Warum sollte sie das tun? »Nein.«, ruft sie trotzig zurück. In der großen roten Kugel vor ihr kann sie ihr Spiegelbild so ausgezeichnet betrachten. Zum aller ersten Mal in ihrem Leben, sieht sie sich selbst.
»Lucinda!« Der Tonfall ihres Vaters wird um einiges schärfer. Jetzt ist der Trotz in ihr nun richtig geweckt und sie ignoriert ihn erst recht, der sich über ihr aufbrausend aufplustert. Sie sieht nur sich und die faszinierende rote Weihnachtsbaumkugel, die von den Lichtern die rundherum in der dichten Tanne befestigt sind, so herrlich beleuchtet wird. Lucinda schwingt näher an die Kugel heran und bewundert ihr Spiegelbild noch ausgiebiger. Völlig verzaubert streckt sie ihre schlanken herausragenden Beine in die Luft, die ihr bisher immer so viel Kraft gegeben haben und rekelt sie. Ihre Augen, die von einem beachtlichen Wimpernkranz umgeben sind und erst ihre Haarpracht, die in einem Zopf zusammen gebunden ist, welcher bei ihrer Bewegung ein wenig auf und ab wippt.
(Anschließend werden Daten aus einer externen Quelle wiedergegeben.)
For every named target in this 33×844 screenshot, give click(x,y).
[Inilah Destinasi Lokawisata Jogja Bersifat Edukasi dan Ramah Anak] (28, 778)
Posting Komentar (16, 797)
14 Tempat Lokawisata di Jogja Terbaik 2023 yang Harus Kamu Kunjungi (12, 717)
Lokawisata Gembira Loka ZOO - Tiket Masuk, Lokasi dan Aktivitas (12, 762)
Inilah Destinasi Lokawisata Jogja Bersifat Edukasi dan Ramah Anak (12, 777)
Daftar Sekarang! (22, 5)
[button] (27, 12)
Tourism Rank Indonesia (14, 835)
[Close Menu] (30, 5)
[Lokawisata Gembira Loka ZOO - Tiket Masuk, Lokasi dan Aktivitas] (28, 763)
»Verdammt noch mal, jetzt verschwinde da Lucinda.« Ihr Vater kommt näher an sie heran, bleibt aber gerade so im dichten Grün der Tanne, dass sie ihm Schutz gibt.
»Hör auf deinen Vater.«, zischt ihre Mutter mahnend aus einer hinteren Ecke, die im Dunkeln liegt.
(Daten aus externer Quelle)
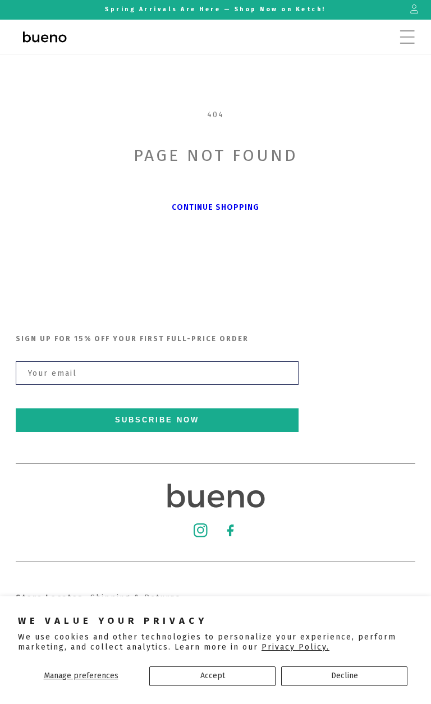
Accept (212, 675)
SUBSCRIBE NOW (157, 420)
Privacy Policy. (295, 647)
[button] (407, 37)
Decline (344, 675)
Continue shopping (215, 207)
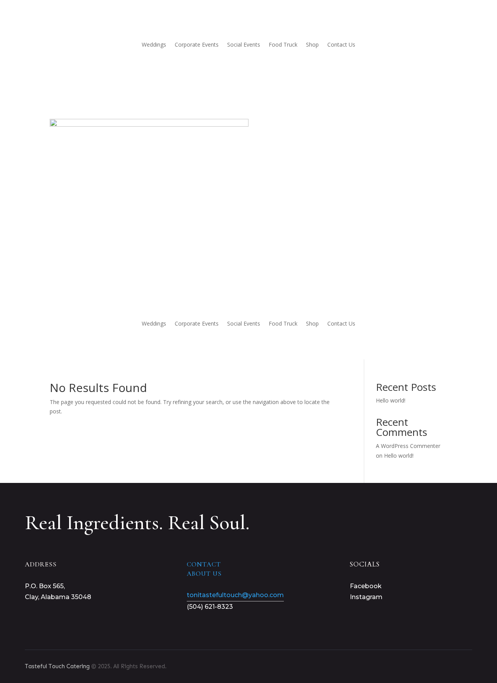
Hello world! (390, 400)
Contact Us (341, 44)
»Ihr seid ja solche Langweiler und Spießer.« Lucinda verdreht genervt die Augen. Ihr fällt auf, dass ihr Zopf etwas zu schief sitzt. Geschickt löst sie das Schleifenband, das ihre Haare fest zusammenhält, bis sie daran zieht. Wellend fallen sie über ihre Schultern. Wie anders sie jetzt aussieht. Warum war sie bisher nicht auf die Idee gekommen es öfter offen zu tragen.
»Könntest du dich bitte ein wenig beeilen!« Ihre Mutter hat sich minimal aus der Dunkelheit hinaus getraut und beobachtet sie mit Argusaugen.
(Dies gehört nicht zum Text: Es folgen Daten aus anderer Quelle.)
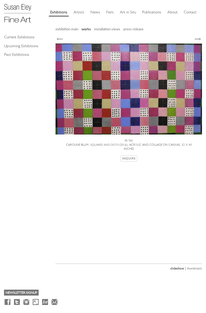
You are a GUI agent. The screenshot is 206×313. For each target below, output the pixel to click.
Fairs (110, 12)
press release (133, 29)
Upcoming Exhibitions (21, 45)
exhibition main (67, 29)
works (86, 29)
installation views (107, 29)
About (172, 12)
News (95, 12)
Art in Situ (128, 12)
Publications (151, 12)
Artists (78, 12)
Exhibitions (58, 12)
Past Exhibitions (16, 54)
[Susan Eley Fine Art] (20, 11)
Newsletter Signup (21, 292)
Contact (190, 12)
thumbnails (194, 268)
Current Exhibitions (19, 37)
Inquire (129, 158)
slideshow (177, 268)
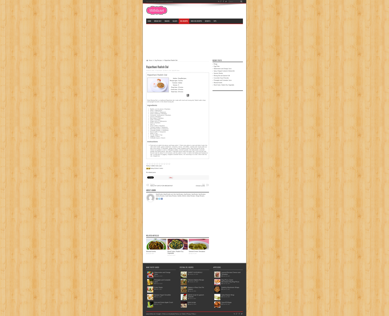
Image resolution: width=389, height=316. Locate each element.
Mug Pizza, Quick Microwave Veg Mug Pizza (230, 281)
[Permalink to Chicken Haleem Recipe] (184, 284)
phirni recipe (192, 302)
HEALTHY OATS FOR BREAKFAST (161, 185)
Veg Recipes (184, 21)
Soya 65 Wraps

»Jaha.«, antwortet sie genervt und fasst ihre Haare wieder flink zu einem Zopf zusammen. Verdammt, dass Schleifenband will einfach nicht halten. Sonst bekommt sie es doch auch immer sofort hin, doch jetzt hier, vor dem Spiegel, gelingt es ihr einfach nicht.
»Verschwinde da! Sofort!« Lucindas Mutter fängt aus heiterem Himmel panisch an zu schreien, sodass sie sich dadurch so sehr erschreckt, dass ihr das Schleifenband aus der Hand rutscht. Puh, gerade noch so hat sie es auffangen können, bevor es in die Tiefe gefallen wäre.
»Komm sofort hoch!« Auch ihr Vater gerät jetzt deutlich in Panik.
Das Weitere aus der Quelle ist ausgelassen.